The idea is that if a key we need has many dependents, we should amortize the cost of transferring it to a new worker, since those other dependencies could then run on the new worker more cheaply. "We'll probably have to move this at some point anyway, might as well do it now."
This isn't actually intended to encourage transfers though. It's more meant to discourage transferring keys that could have just stayed in one place. The goal is that if A and B are on different workers, and we're the only task that will ever need A, but plenty of other tasks will need B, we should schedule alongside A even if B is a bit larger to move. This will Probably™️ lead to smoother scheduling overall.

I haven't tested this at all yet; it's just a theory right now. Just looking for thoughts.

Closes Scheduler underestimates data transfer cost for small transfers #5324
Tests added / passed
Passes black distributed / flake8 distributed / isort distributed

I'd like to incorporate measured latency somehow too instead of a magic 10ms, but it's a start.

As discussed in dask#5325. The idea is that if a key we need has many dependents, we should amortize the cost of transferring it to a new worker, since those other dependencies could then run on the new worker more cheaply. "We'll probably have to move this at some point anyway, might as well do it now." This isn't actually intended to encourage transfers though. It's more meant to discourage transferring keys that could have just stayed in one place. The goal is that if A and B are on different workers, and we're the only task that will ever need A, but plenty of other tasks will need B, we should schedule alongside A even if B is a bit larger to move. But this is all a theory and needs some tests.

distributed/scheduler.py

fjetter · 2021-09-20T09:07:25Z

distributed/scheduler.py

+                # amortize transfer cost over all waiters
+                comm_bytes += nbytes / len(dts._waiters)


Can you add an in-code comment explaining how this division amortizes cost? I assume this is again a "local topology" argument related to the fan-out tasks (#5325 (comment)) where we try to "ignore" tasks which will likely end up everywhere anyhow?

Will do. It's related to that, but actually a simpler idea. Basically, if we transfer to this worker now, that opens up the potential for N other tasks to run on this worker without transferring the data.
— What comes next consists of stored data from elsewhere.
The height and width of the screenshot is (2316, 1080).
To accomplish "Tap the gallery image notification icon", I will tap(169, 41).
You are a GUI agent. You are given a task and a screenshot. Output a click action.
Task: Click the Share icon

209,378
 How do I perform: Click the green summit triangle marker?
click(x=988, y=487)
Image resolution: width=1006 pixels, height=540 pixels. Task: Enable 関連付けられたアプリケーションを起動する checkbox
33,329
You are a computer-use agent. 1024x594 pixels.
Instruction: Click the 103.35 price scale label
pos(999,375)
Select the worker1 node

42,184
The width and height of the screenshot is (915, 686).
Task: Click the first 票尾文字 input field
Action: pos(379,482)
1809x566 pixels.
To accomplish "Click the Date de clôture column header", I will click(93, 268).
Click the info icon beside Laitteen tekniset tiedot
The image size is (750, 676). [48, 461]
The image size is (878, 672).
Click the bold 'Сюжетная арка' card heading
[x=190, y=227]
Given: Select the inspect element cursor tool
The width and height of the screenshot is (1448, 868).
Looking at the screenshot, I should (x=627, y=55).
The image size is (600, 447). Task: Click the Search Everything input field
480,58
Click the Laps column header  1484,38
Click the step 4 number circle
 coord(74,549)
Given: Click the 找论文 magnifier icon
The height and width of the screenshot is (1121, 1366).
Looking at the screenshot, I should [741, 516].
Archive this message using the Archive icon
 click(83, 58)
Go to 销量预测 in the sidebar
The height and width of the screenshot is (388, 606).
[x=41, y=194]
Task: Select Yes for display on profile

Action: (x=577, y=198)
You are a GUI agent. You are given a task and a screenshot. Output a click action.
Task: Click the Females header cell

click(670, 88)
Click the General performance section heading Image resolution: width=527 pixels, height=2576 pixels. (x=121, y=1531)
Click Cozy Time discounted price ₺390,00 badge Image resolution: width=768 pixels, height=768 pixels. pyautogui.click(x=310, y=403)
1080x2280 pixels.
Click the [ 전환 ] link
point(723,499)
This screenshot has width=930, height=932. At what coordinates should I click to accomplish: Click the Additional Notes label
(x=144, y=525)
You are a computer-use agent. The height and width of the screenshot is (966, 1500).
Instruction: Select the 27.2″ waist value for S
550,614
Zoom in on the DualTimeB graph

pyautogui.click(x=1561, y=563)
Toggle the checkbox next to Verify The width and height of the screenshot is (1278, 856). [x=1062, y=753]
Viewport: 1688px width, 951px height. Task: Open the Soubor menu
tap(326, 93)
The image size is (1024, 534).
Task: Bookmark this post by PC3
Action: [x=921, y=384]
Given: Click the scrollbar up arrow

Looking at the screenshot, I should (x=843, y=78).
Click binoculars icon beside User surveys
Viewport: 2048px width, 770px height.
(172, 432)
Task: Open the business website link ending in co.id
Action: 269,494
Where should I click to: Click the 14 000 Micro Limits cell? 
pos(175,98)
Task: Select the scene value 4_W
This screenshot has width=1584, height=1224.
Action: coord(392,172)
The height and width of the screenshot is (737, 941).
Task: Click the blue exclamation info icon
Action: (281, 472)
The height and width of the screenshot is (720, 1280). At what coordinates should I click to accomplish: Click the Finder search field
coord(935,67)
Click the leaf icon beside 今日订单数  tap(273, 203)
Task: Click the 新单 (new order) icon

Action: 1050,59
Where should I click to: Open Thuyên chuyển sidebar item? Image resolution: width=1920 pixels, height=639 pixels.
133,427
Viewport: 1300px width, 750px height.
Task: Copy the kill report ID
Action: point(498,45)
So you could look at as, rather than this task paying the whole cost up front and others getting the benefit for free, all the sibling tasks split the cost of the transferring evenly between them. (That's an analogy of course—once transferred, the other tasks don't actually pay anything!)

github-actions · 2022-05-04T19:25:05Z

Unit Test Results

      16 files ±0       16 suites ±0 7h 38m 11s ⏱️ + 22m 54s
  2 746 tests ±0   2 662 ✔️ ±0     80 💤 - 1 3 ❌ ±0 1 🔥 +1
21 865 runs +1 20 812 ✔️ - 2 1 048 💤 +2 4 ❌ ±0 1 🔥 +1

For more details on these failures and errors, see this check.

Results for commit e3d62f6. ± Comparison against base commit baf05c0.

♻️ This comment has been updated with latest results.

distributed/scheduler.py

crusaderky · 2022-05-04T19:49:54Z

distributed/scheduler.py

+                # amortize transfer cost over all waiters
+                comm_bytes += nbytes / len(dts.waiters)
+                xfers += 1


Suggested change

# amortize transfer cost over all waiters

comm_bytes += nbytes / len(dts.waiters)

xfers += 1

nwaiters = len(dts.waiters)

# amortize transfer cost over all waiters

comm_bytes += nbytes / nwaiters

xfers += 1 / nwaiters

@gjoseph92 do you agree?

However this would not be replicable in get_comm_cost above

distributed/scheduler.py

gjoseph92 added 2 commits September 16, 2021 21:05

10ms penalty per transfer

4c67b0b

I'd like to incorporate measured latency somehow too instead of a magic 10ms, but it's a start.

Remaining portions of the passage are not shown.